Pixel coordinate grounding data

>>>>

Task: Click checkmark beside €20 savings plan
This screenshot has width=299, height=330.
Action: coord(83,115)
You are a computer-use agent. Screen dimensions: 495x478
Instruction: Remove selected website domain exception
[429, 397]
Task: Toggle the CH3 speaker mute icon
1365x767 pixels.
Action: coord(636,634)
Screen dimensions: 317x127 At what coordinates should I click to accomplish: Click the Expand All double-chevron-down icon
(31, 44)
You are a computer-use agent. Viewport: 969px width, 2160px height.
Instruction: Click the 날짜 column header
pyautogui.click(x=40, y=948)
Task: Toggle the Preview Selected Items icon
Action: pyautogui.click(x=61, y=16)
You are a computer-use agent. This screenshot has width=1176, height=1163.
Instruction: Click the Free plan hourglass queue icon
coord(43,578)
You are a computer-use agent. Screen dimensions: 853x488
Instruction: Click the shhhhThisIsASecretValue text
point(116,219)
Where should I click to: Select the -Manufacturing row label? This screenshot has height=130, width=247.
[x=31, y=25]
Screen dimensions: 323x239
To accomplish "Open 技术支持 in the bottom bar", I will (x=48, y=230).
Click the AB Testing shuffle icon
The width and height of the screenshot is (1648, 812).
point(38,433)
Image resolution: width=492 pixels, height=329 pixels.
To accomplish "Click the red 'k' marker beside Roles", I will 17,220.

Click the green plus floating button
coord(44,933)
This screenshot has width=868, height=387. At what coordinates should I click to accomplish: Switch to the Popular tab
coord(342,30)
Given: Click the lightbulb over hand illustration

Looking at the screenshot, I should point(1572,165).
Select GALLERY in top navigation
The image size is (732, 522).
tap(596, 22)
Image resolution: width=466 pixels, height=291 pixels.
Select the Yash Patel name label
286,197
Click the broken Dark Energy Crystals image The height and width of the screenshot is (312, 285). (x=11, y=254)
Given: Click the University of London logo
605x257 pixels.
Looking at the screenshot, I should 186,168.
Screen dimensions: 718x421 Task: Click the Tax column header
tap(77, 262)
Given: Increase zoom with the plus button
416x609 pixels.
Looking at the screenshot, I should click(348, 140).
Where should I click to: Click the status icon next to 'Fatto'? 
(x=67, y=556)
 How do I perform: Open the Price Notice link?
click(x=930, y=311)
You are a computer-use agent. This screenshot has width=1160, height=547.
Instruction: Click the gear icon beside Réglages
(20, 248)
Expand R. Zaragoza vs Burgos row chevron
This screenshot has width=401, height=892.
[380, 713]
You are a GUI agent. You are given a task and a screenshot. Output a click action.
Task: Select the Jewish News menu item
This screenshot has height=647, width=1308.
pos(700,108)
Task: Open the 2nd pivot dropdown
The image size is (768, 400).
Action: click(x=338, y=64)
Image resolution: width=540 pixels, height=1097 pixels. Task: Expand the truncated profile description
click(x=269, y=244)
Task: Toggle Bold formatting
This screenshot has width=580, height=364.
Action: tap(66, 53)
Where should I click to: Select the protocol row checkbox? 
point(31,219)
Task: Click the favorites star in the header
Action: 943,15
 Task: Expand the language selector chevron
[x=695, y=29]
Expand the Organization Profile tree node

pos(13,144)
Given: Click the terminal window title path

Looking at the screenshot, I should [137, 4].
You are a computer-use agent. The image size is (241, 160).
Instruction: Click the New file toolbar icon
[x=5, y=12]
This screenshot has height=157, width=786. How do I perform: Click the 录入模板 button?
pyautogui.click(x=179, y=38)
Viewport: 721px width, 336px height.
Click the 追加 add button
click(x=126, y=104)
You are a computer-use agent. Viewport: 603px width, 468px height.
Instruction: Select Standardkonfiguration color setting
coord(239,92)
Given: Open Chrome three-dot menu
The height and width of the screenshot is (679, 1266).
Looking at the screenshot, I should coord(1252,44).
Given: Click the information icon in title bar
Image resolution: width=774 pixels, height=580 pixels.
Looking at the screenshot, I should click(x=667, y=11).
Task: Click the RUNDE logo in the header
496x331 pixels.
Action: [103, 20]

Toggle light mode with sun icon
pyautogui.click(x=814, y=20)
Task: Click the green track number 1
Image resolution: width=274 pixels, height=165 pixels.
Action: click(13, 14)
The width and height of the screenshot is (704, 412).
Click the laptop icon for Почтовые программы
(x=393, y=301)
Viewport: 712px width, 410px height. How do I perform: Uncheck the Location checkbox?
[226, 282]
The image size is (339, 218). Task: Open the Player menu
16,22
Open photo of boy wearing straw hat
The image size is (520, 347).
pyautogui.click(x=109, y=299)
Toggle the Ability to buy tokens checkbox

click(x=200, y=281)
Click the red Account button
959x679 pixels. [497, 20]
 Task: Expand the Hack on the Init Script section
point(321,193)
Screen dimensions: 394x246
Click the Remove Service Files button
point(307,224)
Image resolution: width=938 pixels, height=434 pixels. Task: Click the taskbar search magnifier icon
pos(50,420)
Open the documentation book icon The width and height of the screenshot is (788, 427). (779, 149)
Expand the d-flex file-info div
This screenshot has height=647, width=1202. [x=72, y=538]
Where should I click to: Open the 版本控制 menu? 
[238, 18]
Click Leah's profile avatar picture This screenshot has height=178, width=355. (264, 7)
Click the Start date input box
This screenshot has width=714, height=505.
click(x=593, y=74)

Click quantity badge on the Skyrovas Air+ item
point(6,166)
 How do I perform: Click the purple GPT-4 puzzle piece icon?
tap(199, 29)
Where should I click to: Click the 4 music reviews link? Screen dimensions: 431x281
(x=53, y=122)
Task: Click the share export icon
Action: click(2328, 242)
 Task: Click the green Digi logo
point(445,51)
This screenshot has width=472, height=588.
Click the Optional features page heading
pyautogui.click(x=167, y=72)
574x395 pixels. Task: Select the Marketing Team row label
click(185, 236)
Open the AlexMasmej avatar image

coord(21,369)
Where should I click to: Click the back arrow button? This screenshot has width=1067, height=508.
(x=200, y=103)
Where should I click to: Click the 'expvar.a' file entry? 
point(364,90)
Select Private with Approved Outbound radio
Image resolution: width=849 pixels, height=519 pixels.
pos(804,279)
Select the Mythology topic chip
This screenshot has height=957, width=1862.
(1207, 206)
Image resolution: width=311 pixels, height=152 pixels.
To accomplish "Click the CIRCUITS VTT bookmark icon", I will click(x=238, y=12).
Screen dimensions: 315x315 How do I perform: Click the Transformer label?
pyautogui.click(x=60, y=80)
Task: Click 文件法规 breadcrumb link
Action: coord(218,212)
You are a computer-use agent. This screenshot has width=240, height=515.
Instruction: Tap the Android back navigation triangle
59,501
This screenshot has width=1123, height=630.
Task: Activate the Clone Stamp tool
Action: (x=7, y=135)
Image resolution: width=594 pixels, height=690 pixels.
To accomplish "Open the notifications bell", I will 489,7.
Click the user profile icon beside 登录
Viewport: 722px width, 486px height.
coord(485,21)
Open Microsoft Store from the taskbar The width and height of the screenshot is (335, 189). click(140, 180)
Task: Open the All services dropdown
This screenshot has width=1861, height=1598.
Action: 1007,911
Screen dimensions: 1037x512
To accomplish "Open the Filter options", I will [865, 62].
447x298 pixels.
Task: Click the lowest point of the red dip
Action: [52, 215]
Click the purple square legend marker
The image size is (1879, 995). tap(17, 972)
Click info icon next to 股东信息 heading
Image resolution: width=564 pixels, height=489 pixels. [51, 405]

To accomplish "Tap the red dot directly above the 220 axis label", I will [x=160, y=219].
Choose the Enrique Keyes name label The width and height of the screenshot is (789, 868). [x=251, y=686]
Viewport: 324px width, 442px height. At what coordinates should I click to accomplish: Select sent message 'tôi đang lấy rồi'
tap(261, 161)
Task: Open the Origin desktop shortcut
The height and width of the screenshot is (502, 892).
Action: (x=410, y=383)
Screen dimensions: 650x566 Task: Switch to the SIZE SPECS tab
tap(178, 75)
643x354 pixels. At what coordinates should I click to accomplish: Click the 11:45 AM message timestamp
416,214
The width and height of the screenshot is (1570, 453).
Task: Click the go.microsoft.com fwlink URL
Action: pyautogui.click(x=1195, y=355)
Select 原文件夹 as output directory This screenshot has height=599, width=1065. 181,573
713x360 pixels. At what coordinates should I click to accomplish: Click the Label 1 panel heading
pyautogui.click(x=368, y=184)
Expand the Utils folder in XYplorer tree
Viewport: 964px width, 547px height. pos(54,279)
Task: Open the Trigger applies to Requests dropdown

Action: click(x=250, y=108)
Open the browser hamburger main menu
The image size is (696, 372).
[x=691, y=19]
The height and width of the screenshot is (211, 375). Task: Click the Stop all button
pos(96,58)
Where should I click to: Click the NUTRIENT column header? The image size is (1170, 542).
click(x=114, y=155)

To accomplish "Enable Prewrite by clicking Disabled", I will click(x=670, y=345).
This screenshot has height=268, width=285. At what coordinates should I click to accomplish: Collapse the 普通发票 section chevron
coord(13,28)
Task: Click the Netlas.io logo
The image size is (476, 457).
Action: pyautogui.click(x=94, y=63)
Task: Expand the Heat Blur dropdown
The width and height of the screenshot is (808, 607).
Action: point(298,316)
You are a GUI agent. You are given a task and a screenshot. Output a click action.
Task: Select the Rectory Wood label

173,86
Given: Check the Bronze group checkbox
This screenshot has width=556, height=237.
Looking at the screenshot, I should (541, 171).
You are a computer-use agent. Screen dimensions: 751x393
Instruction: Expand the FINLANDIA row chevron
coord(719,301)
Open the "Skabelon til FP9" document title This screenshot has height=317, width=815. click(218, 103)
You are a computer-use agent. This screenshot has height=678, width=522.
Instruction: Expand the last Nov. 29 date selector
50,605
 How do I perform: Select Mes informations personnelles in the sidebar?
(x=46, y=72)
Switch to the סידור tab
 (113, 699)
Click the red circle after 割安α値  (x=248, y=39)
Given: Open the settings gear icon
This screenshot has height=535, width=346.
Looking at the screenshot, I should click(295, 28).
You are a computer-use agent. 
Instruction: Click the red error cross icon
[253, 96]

<<<<

Please make an exact copy of the lines above from the line with "Instruction: Click the shhhhThisIsASecretValue" through the line with "Image resolution: width=492", both ends included.

**Exercise result**
Instruction: Click the shhhhThisIsASecretValue text
point(116,219)
Where should I click to: Select the -Manufacturing row label? This screenshot has height=130, width=247.
[x=31, y=25]
Screen dimensions: 323x239
To accomplish "Open 技术支持 in the bottom bar", I will (x=48, y=230).
Click the AB Testing shuffle icon
The width and height of the screenshot is (1648, 812).
point(38,433)
Image resolution: width=492 pixels, height=329 pixels.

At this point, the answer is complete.